When working through the tasks, watch for:

  • Forgetting defer close(out) in producers.
  • Forgetting select on ctx.Done() in sends.
  • Capturing loop variables by reference (pre-Go 1.22).
  • Returning before g.Wait().
  • Sharing state across goroutines without sync.
  • Using == to compare wrapped errors.
  • Recovery without logging.
  • SetLimit after Go.

Each of these is a common bug. Practice catches them.


Self-Evaluation Rubric

For each task you complete, ask:

  • Does it pass go test -race?
  • Does it exit promptly on cancellation (< 100 ms)?
  • Are errors wrapped with %w at boundaries?
  • Are sentinels defined at package level and documented?
  • Does each channel have exactly one closer?
  • Are all blocking ops cancellable?
  • Are tests checking both happy path and failure?

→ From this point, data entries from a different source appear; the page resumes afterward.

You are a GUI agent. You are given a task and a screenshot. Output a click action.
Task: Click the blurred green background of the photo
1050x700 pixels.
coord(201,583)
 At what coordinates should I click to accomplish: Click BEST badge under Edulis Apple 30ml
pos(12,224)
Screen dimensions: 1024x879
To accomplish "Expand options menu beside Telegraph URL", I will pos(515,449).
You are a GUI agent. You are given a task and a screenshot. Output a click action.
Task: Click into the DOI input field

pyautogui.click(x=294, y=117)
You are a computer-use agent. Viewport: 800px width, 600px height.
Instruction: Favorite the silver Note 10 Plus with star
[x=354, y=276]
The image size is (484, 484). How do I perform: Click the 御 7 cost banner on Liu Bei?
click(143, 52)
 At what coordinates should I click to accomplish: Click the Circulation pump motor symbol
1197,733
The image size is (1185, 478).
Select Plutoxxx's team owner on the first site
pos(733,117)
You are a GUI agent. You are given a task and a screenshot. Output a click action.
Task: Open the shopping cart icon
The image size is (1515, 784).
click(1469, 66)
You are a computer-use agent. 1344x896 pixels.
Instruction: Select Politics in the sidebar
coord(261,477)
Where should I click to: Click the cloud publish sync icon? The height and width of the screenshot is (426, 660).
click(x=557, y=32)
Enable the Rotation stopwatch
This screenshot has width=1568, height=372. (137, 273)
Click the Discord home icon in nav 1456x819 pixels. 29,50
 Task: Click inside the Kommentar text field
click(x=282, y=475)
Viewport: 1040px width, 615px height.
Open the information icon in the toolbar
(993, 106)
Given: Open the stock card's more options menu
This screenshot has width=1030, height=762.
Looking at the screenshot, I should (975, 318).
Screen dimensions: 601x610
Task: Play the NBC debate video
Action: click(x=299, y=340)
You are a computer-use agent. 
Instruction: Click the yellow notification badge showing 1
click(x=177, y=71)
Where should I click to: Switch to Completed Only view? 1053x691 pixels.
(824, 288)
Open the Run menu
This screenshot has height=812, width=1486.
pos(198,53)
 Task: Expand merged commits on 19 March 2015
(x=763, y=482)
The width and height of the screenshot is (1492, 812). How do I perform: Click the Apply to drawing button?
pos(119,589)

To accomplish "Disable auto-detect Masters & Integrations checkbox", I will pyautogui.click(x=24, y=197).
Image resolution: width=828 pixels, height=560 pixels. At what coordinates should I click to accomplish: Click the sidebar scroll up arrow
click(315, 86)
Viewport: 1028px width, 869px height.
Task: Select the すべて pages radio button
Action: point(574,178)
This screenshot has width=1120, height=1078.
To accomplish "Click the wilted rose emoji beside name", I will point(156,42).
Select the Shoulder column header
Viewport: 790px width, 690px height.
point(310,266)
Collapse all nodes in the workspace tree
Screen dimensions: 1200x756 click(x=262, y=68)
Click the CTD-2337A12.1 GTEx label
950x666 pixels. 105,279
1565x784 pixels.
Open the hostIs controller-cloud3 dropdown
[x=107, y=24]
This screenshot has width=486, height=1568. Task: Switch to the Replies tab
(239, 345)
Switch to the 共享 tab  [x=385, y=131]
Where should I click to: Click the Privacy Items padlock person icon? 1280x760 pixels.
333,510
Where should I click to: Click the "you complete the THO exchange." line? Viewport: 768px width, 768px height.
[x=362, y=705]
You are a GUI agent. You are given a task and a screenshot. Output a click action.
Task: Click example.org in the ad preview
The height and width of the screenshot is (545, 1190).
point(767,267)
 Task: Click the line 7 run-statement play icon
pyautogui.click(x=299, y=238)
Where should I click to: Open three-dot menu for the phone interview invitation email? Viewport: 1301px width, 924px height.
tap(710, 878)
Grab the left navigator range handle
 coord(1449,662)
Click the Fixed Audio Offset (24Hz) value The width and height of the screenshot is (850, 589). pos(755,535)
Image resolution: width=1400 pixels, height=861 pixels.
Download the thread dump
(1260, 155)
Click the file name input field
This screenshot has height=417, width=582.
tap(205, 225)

If you can answer yes to all, the task is complete to senior standard.


When Stuck

If a task isn't working:

  1. Re-read the relevant level file. The patterns are explained there.
  2. Print state. Log when goroutines start, finish, and what error they return.
  3. Use runtime.NumGoroutine(). Before and after; see if leaks.
  4. Run with -race. Hidden races may be the cause.
  5. Simplify. Reduce to the smallest case that exhibits the bug.
  6. Ask. A peer's fresh eyes often spot what you can't.

Concurrency bugs are notoriously hard. Don't be discouraged. Every senior engineer has spent hours on a bug that turned out to be a missing <-ctx.Done() case.


Closing

These exercises mirror real production needs. After completing them, you should be able to:

  • Write an error-propagating pipeline from blank file in 10 minutes.
  • Spot common bugs in code review.
  • Reason about edge cases (cancellation timing, partial failure, retries).
  • Architect saga-based flows.
  • Test failure paths comprehensively.

That is the working knowledge of pipeline error propagation in Go.

Keep practising. The next pipeline you write at work will be better than this one.